Data to examine:
________________________

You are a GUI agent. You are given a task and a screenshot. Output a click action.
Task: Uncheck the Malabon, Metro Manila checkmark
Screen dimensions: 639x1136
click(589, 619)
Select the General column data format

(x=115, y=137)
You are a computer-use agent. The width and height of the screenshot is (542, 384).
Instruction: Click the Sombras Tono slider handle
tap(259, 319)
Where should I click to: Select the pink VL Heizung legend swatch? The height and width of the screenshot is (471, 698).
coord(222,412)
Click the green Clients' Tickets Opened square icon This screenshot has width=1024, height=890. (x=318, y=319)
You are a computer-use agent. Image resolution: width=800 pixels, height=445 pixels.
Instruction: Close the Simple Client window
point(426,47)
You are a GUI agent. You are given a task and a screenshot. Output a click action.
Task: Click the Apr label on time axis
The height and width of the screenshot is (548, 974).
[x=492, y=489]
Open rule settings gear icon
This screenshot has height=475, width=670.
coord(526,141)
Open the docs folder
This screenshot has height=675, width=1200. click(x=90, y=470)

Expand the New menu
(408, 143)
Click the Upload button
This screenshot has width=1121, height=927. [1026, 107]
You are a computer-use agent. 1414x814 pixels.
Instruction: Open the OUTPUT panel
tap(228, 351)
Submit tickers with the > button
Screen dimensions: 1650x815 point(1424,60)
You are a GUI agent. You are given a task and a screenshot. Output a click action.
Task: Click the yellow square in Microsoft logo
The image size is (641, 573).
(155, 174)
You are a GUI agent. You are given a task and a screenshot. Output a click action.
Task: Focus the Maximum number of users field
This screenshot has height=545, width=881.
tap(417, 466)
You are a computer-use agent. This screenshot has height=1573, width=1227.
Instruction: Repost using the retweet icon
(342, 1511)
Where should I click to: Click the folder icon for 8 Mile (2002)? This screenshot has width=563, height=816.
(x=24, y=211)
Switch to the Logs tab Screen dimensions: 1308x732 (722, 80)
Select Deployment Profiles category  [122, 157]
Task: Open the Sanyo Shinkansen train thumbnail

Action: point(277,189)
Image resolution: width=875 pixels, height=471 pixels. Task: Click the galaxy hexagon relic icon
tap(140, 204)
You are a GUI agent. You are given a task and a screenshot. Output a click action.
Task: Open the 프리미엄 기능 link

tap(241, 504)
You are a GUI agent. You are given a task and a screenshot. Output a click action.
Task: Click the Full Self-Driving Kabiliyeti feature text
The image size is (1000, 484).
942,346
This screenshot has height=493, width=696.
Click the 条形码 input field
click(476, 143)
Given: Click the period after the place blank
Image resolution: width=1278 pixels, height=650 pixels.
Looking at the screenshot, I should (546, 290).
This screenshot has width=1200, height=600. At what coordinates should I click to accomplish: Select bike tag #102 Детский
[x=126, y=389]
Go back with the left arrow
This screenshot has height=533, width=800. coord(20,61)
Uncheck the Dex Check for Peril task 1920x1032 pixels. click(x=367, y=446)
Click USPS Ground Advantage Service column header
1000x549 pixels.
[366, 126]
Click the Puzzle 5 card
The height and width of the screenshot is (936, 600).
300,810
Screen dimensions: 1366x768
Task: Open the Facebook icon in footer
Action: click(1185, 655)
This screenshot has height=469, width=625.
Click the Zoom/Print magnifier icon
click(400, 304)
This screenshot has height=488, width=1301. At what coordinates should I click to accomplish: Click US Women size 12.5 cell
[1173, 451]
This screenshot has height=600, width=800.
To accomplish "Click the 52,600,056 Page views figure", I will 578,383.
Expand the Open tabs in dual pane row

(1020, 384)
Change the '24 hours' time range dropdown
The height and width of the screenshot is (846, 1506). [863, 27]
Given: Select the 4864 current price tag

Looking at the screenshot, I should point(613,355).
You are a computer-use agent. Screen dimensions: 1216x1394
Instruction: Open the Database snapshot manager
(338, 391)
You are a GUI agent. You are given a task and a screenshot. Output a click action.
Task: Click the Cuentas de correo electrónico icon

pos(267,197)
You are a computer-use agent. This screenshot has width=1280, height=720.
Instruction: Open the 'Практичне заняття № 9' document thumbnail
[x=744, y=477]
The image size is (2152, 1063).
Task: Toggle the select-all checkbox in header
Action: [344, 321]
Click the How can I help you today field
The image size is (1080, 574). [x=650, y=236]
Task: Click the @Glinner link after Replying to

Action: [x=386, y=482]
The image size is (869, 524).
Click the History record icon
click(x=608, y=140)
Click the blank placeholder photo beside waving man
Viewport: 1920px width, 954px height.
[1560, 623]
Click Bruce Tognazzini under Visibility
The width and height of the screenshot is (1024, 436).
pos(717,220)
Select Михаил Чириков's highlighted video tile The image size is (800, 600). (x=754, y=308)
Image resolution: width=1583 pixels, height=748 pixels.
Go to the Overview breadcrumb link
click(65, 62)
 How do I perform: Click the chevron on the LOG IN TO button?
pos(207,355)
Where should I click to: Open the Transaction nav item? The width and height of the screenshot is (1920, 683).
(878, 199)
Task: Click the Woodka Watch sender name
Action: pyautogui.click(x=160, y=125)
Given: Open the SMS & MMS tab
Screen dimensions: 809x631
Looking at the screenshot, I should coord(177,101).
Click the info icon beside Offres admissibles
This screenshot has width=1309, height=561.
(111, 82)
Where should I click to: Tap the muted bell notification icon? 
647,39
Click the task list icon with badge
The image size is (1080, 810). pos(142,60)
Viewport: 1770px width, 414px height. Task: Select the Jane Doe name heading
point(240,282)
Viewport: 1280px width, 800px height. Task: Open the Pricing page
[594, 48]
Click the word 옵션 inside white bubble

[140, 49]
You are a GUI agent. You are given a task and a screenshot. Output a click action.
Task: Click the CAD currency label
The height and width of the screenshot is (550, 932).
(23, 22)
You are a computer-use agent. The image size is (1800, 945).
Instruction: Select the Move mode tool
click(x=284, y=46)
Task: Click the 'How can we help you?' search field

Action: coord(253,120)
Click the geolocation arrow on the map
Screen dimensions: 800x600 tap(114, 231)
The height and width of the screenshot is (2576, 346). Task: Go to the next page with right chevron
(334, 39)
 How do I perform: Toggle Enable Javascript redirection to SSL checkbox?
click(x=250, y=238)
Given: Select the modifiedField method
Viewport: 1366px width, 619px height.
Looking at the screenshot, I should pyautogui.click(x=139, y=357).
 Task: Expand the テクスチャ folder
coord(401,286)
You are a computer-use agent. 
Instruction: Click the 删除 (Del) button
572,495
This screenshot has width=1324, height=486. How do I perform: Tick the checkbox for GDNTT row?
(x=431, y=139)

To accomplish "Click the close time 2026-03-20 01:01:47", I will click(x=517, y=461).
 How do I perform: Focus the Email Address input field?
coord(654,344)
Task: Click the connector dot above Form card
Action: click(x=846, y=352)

________________________

Exercise:
Print all the data exactly as shown above.

Answer to the exercise:
You are a GUI agent. You are given a task and a screenshot. Output a click action.
Task: Uncheck the Malabon, Metro Manila checkmark
Screen dimensions: 639x1136
click(589, 619)
Select the General column data format

(x=115, y=137)
You are a computer-use agent. The width and height of the screenshot is (542, 384).
Instruction: Click the Sombras Tono slider handle
tap(259, 319)
Where should I click to: Select the pink VL Heizung legend swatch? The height and width of the screenshot is (471, 698).
coord(222,412)
Click the green Clients' Tickets Opened square icon This screenshot has width=1024, height=890. (x=318, y=319)
You are a computer-use agent. Image resolution: width=800 pixels, height=445 pixels.
Instruction: Close the Simple Client window
point(426,47)
You are a GUI agent. You are given a task and a screenshot. Output a click action.
Task: Click the Apr label on time axis
The height and width of the screenshot is (548, 974).
[x=492, y=489]
Open rule settings gear icon
This screenshot has height=475, width=670.
coord(526,141)
Open the docs folder
This screenshot has height=675, width=1200. click(x=90, y=470)

Expand the New menu
(408, 143)
Click the Upload button
This screenshot has width=1121, height=927. [1026, 107]
You are a computer-use agent. 1414x814 pixels.
Instruction: Open the OUTPUT panel
tap(228, 351)
Submit tickers with the > button
Screen dimensions: 1650x815 point(1424,60)
You are a GUI agent. You are given a task and a screenshot. Output a click action.
Task: Click the yellow square in Microsoft logo
The image size is (641, 573).
(155, 174)
You are a GUI agent. You are given a task and a screenshot. Output a click action.
Task: Focus the Maximum number of users field
This screenshot has height=545, width=881.
tap(417, 466)
You are a computer-use agent. This screenshot has height=1573, width=1227.
Instruction: Repost using the retweet icon
(342, 1511)
Where should I click to: Click the folder icon for 8 Mile (2002)? This screenshot has width=563, height=816.
(x=24, y=211)
Switch to the Logs tab Screen dimensions: 1308x732 (722, 80)
Select Deployment Profiles category  [122, 157]
Task: Open the Sanyo Shinkansen train thumbnail

Action: point(277,189)
Image resolution: width=875 pixels, height=471 pixels. Task: Click the galaxy hexagon relic icon
tap(140, 204)
You are a GUI agent. You are given a task and a screenshot. Output a click action.
Task: Open the 프리미엄 기능 link

tap(241, 504)
You are a GUI agent. You are given a task and a screenshot. Output a click action.
Task: Click the Full Self-Driving Kabiliyeti feature text
The image size is (1000, 484).
942,346
This screenshot has height=493, width=696.
Click the 条形码 input field
click(476, 143)
Given: Click the period after the place blank
Image resolution: width=1278 pixels, height=650 pixels.
Looking at the screenshot, I should (546, 290).
This screenshot has width=1200, height=600. At what coordinates should I click to accomplish: Select bike tag #102 Детский
[x=126, y=389]
Go back with the left arrow
This screenshot has height=533, width=800. coord(20,61)
Uncheck the Dex Check for Peril task 1920x1032 pixels. click(x=367, y=446)
Click USPS Ground Advantage Service column header
1000x549 pixels.
[366, 126]
Click the Puzzle 5 card
The height and width of the screenshot is (936, 600).
300,810
Screen dimensions: 1366x768
Task: Open the Facebook icon in footer
Action: click(1185, 655)
This screenshot has height=469, width=625.
Click the Zoom/Print magnifier icon
click(400, 304)
This screenshot has height=488, width=1301. At what coordinates should I click to accomplish: Click US Women size 12.5 cell
[1173, 451]
This screenshot has height=600, width=800.
To accomplish "Click the 52,600,056 Page views figure", I will 578,383.
Expand the Open tabs in dual pane row

(1020, 384)
Change the '24 hours' time range dropdown
The height and width of the screenshot is (846, 1506). [863, 27]
Given: Select the 4864 current price tag

Looking at the screenshot, I should point(613,355).
You are a computer-use agent. Screen dimensions: 1216x1394
Instruction: Open the Database snapshot manager
(338, 391)
You are a GUI agent. You are given a task and a screenshot. Output a click action.
Task: Click the Cuentas de correo electrónico icon

pos(267,197)
You are a computer-use agent. This screenshot has width=1280, height=720.
Instruction: Open the 'Практичне заняття № 9' document thumbnail
[x=744, y=477]
The image size is (2152, 1063).
Task: Toggle the select-all checkbox in header
Action: [344, 321]
Click the How can I help you today field
The image size is (1080, 574). [x=650, y=236]
Task: Click the @Glinner link after Replying to

Action: [x=386, y=482]
The image size is (869, 524).
Click the History record icon
click(x=608, y=140)
Click the blank placeholder photo beside waving man
Viewport: 1920px width, 954px height.
[1560, 623]
Click Bruce Tognazzini under Visibility
The width and height of the screenshot is (1024, 436).
pos(717,220)
Select Михаил Чириков's highlighted video tile The image size is (800, 600). (x=754, y=308)
Image resolution: width=1583 pixels, height=748 pixels.
Go to the Overview breadcrumb link
click(65, 62)
 How do I perform: Click the chevron on the LOG IN TO button?
pos(207,355)
Where should I click to: Open the Transaction nav item? The width and height of the screenshot is (1920, 683).
(878, 199)
Task: Click the Woodka Watch sender name
Action: pyautogui.click(x=160, y=125)
Given: Open the SMS & MMS tab
Screen dimensions: 809x631
Looking at the screenshot, I should coord(177,101).
Click the info icon beside Offres admissibles
This screenshot has width=1309, height=561.
(111, 82)
Where should I click to: Tap the muted bell notification icon? 
647,39
Click the task list icon with badge
The image size is (1080, 810). pos(142,60)
Viewport: 1770px width, 414px height. Task: Select the Jane Doe name heading
point(240,282)
Viewport: 1280px width, 800px height. Task: Open the Pricing page
[594, 48]
Click the word 옵션 inside white bubble

[140, 49]
You are a GUI agent. You are given a task and a screenshot. Output a click action.
Task: Click the CAD currency label
The height and width of the screenshot is (550, 932).
(23, 22)
You are a computer-use agent. The image size is (1800, 945).
Instruction: Select the Move mode tool
click(x=284, y=46)
Task: Click the 'How can we help you?' search field

Action: coord(253,120)
Click the geolocation arrow on the map
Screen dimensions: 800x600 tap(114, 231)
The height and width of the screenshot is (2576, 346). Task: Go to the next page with right chevron
(334, 39)
 How do I perform: Toggle Enable Javascript redirection to SSL checkbox?
click(x=250, y=238)
Given: Select the modifiedField method
Viewport: 1366px width, 619px height.
Looking at the screenshot, I should pyautogui.click(x=139, y=357).
 Task: Expand the テクスチャ folder
coord(401,286)
You are a computer-use agent. 
Instruction: Click the 删除 (Del) button
572,495
This screenshot has width=1324, height=486. How do I perform: Tick the checkbox for GDNTT row?
(x=431, y=139)

To accomplish "Click the close time 2026-03-20 01:01:47", I will click(x=517, y=461).
 How do I perform: Focus the Email Address input field?
coord(654,344)
Task: Click the connector dot above Form card
Action: click(x=846, y=352)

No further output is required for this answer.